Nextflow Configuration
Nextflow pipelines look for a configuration file nextflow.conf at runtime to determine resource allocation and
define any environment variables required for processes within the script. The longitudinal GWAS pipeline
provides a default configuration file for users to manage resource allocation and define environment
variables specifying the paths of the outputs and cache directory. Users can override the default configuration
by specifying a custom configuation file with the -params-file option or specifying individual parameters via
the commandline --something value at runtime.

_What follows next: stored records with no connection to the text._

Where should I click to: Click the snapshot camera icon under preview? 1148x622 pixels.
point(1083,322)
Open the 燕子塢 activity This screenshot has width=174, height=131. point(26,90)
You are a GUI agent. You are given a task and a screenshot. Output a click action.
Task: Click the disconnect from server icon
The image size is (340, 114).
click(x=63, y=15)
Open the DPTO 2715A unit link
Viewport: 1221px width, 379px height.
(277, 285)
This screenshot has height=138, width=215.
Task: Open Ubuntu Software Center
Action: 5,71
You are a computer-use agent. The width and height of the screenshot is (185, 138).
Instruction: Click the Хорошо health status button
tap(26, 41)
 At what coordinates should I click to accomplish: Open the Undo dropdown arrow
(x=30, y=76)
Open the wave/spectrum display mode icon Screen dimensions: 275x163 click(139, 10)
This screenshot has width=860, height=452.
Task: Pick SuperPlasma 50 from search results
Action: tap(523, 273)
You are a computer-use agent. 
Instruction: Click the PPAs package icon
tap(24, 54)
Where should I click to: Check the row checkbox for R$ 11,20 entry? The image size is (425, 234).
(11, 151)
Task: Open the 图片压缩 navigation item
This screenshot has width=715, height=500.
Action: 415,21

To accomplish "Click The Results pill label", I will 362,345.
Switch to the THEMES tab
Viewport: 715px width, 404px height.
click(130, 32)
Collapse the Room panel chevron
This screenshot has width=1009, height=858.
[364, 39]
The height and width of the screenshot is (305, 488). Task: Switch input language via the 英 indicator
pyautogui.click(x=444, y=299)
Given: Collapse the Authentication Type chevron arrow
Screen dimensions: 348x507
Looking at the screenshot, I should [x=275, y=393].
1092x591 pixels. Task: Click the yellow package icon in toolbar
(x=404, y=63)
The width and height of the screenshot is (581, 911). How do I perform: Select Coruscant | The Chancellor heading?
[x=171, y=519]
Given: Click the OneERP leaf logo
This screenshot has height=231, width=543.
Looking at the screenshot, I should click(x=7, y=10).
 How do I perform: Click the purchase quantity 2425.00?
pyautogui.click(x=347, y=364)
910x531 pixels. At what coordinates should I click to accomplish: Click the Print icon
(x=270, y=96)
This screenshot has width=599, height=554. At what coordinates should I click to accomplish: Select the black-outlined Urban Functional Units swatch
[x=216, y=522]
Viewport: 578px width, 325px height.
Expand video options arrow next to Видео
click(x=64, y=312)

By default, each task is launched using the gwas-pipeline docker image and assigned 2 cpus. The process labels
small and medium are used to manage resource allocation between 2 types of tasks within the pipeline. small
tasks run in parallel each with access to 2 cpus and 20GB of working memory. This label is typically assigned to
the model fitting jobs. medium tasks have access to 48 cpus and 225GB of working memory. These tasks benefit
from access to multiple cores and are typically run consecutively to take advantage of the capcacity of the
compute resources.
Below is the default nextflow.config file used by the longitudinal GWAS pipeline
process.container = 'gwas-pipeline'
// environment variables for GWAS pipeline
env {
GWAS_RESOURCE_DIR = '/files'
GWAS_OUTPUT_DIR = '/files/longGWAS_pipeline/results'
GWAS_STORE_DIR = '/files/longGWAS_pipeline/cache'
ADDI_QC_PIPELINE = '/usr/src/ADDI-GWAS-QC-pipeline/addi_qc_pipeline.py'
}
executor {
name = 'local'
cpus = 48
memory = '480 GB'
}
docker {
enabled = true
temp = 'auto'
}
process {
cpus = 2
withLabel: small {
cpus = 2
memory = '20 GB'
}
withLabel: medium {
cpus = 48
memory = '225 GB'
}
}